At that moment, it began to snow. Not heavily, but simply a flurry of snowflakes, as if a shower of blessings had been released from heaven, as if you were trying to send me a message from up there. Holding out a gloved hand, I watched as a snowflake melted gracefully on it. Soon, both my hands were extended as I gazed upwards, at the sun shining brightly. A kaleidoscope of colours enveloped me as the realization hit me, gently.
You loved snow, and that was why we had agreed to visit the snowfields that day. Being out in the white matter, that brought you joy.
It was then I remembered the wish you had made before going into critical condition, the wish that the nurses had related to me while I reeled in from shock after being given the news.
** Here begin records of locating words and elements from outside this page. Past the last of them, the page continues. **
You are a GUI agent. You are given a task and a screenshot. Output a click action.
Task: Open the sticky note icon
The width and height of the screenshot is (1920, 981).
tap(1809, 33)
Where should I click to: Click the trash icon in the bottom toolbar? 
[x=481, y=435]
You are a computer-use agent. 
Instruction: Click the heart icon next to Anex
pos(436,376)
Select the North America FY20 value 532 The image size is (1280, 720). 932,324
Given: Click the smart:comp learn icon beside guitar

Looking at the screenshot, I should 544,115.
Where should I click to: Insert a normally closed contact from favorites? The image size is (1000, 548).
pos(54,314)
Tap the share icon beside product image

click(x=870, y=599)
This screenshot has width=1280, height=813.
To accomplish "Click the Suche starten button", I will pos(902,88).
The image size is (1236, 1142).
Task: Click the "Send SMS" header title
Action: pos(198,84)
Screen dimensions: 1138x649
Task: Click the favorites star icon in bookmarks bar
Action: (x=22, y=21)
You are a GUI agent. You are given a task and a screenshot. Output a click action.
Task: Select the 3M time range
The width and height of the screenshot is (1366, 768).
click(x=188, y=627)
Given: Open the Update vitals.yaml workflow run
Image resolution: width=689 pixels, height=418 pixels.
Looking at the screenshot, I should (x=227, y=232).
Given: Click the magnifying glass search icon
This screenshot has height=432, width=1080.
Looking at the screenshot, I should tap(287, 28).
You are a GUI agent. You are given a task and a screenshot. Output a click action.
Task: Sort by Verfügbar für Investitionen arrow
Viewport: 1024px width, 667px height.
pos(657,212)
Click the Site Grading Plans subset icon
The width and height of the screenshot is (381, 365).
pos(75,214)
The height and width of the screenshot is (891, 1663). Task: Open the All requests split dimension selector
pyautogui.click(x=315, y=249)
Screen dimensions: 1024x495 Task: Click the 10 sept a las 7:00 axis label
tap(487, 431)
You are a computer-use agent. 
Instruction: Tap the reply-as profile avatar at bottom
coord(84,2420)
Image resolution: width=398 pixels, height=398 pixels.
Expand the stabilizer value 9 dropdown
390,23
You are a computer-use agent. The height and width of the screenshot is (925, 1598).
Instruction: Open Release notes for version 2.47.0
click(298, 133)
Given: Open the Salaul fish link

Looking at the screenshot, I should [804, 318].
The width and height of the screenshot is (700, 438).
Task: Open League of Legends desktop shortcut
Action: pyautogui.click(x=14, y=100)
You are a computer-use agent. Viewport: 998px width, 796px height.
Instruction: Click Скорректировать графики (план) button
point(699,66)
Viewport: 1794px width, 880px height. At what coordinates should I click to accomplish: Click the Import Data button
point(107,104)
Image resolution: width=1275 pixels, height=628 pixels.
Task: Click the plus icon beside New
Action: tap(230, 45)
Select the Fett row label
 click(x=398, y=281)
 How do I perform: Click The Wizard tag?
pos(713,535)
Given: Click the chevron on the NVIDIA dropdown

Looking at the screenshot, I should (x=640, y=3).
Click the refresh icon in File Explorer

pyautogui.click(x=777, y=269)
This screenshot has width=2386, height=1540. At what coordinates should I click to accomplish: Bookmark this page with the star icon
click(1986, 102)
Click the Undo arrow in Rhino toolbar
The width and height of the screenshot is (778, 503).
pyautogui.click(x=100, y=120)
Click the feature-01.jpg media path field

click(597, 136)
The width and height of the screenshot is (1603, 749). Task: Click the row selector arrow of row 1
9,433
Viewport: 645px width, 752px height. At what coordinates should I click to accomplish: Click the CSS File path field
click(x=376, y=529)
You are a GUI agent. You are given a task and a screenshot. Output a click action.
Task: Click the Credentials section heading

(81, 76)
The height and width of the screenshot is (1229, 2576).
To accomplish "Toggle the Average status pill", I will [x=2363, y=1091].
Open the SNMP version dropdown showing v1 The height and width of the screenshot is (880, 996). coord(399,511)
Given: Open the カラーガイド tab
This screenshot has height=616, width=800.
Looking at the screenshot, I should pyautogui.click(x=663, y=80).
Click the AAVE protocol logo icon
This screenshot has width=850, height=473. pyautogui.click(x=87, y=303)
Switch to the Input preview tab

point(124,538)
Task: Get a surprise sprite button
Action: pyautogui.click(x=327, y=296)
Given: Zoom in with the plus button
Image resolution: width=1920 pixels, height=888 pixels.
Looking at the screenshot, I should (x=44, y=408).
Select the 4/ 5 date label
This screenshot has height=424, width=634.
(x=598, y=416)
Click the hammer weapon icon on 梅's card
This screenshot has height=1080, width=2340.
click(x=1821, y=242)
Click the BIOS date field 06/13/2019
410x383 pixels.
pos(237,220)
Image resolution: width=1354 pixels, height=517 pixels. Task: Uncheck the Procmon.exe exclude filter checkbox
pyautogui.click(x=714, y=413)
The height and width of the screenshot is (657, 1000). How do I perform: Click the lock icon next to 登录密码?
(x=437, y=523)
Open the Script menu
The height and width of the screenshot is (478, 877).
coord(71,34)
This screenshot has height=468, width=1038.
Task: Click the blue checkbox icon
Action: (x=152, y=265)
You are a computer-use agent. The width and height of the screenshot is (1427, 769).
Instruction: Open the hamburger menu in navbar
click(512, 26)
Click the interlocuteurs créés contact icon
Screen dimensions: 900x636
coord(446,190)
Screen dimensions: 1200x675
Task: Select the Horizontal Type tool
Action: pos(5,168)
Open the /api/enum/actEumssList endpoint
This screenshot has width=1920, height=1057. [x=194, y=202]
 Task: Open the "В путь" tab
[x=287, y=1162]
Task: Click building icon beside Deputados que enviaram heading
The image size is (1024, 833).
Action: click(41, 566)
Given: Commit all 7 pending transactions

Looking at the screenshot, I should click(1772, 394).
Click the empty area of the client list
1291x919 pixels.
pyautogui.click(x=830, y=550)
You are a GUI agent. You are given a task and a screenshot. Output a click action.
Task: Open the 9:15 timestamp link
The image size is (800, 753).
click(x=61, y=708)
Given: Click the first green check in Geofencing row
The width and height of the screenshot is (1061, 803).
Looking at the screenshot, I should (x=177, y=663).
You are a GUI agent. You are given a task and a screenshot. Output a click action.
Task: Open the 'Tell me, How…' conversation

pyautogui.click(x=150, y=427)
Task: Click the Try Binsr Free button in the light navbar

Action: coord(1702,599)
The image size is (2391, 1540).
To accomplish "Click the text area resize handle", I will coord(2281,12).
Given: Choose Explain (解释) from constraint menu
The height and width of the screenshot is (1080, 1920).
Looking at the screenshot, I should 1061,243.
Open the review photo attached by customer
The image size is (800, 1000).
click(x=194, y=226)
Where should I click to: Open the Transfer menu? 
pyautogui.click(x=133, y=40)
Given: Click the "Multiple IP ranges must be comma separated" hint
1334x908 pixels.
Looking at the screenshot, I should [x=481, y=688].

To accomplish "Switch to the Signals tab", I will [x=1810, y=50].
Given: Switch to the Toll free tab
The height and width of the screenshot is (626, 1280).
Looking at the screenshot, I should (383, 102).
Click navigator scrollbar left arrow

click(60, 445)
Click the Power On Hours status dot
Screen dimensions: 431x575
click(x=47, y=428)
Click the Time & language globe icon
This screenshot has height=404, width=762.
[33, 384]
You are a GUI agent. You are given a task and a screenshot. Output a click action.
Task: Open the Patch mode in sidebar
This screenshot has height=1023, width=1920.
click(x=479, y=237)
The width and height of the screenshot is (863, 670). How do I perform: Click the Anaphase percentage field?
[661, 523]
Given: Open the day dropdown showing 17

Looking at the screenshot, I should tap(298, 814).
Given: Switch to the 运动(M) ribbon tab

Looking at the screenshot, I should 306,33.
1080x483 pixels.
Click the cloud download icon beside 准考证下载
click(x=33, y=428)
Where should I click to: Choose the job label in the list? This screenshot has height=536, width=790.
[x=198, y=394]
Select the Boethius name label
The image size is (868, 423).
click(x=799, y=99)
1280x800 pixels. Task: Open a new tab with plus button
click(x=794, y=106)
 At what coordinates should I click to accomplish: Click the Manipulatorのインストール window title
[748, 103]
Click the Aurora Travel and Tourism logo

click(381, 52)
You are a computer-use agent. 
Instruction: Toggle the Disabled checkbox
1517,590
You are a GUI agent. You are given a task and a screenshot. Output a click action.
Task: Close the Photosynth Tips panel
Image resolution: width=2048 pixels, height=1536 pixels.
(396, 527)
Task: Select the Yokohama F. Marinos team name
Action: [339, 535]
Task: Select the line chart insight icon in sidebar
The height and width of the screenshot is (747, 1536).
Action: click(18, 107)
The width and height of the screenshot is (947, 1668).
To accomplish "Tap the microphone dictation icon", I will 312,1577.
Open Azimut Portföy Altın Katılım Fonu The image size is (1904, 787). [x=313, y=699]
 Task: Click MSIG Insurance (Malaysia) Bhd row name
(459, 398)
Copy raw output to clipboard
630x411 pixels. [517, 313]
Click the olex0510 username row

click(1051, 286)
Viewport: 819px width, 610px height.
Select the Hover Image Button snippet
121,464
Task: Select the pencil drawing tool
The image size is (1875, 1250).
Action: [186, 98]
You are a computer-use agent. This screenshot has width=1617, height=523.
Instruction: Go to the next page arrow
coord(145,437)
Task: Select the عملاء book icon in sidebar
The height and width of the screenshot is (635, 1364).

That night, as you watched the star glide across the vast expanse of night sky, you had wished for me to live on happily without you by my side, because the only reason you thought I remained with you for was my sense of responsibility, not my love for you. You would never have wanted me to punish myself this way, to blame myself for your death, not after you exchanged your life so willingly for mine. Didn't I wish for the pain to leave you, even if it meant dying myself?
A sudden howl of wind then invaded my thoughts, reminding me of where I stood. I took another look down, at the beautiful swords of ice and uneven stone structures. Then, stepping away from the edge, I turned and walked away, thus dismissing whatever thoughts I ever had of ending my life then.
--
I know I didn't manage to buy you a final birthday present, but I gave you one, and that is, I finally fulfilled your wish, even though it took me such a long time to understand it. You had sacrificed your life to give me mine, and give me greater reason to live. So I will live on, for both of us: me physically, and you, in my heart and in my memories.
A/N: Ah yes, for those that don't know, Yuki means snow in Japanese.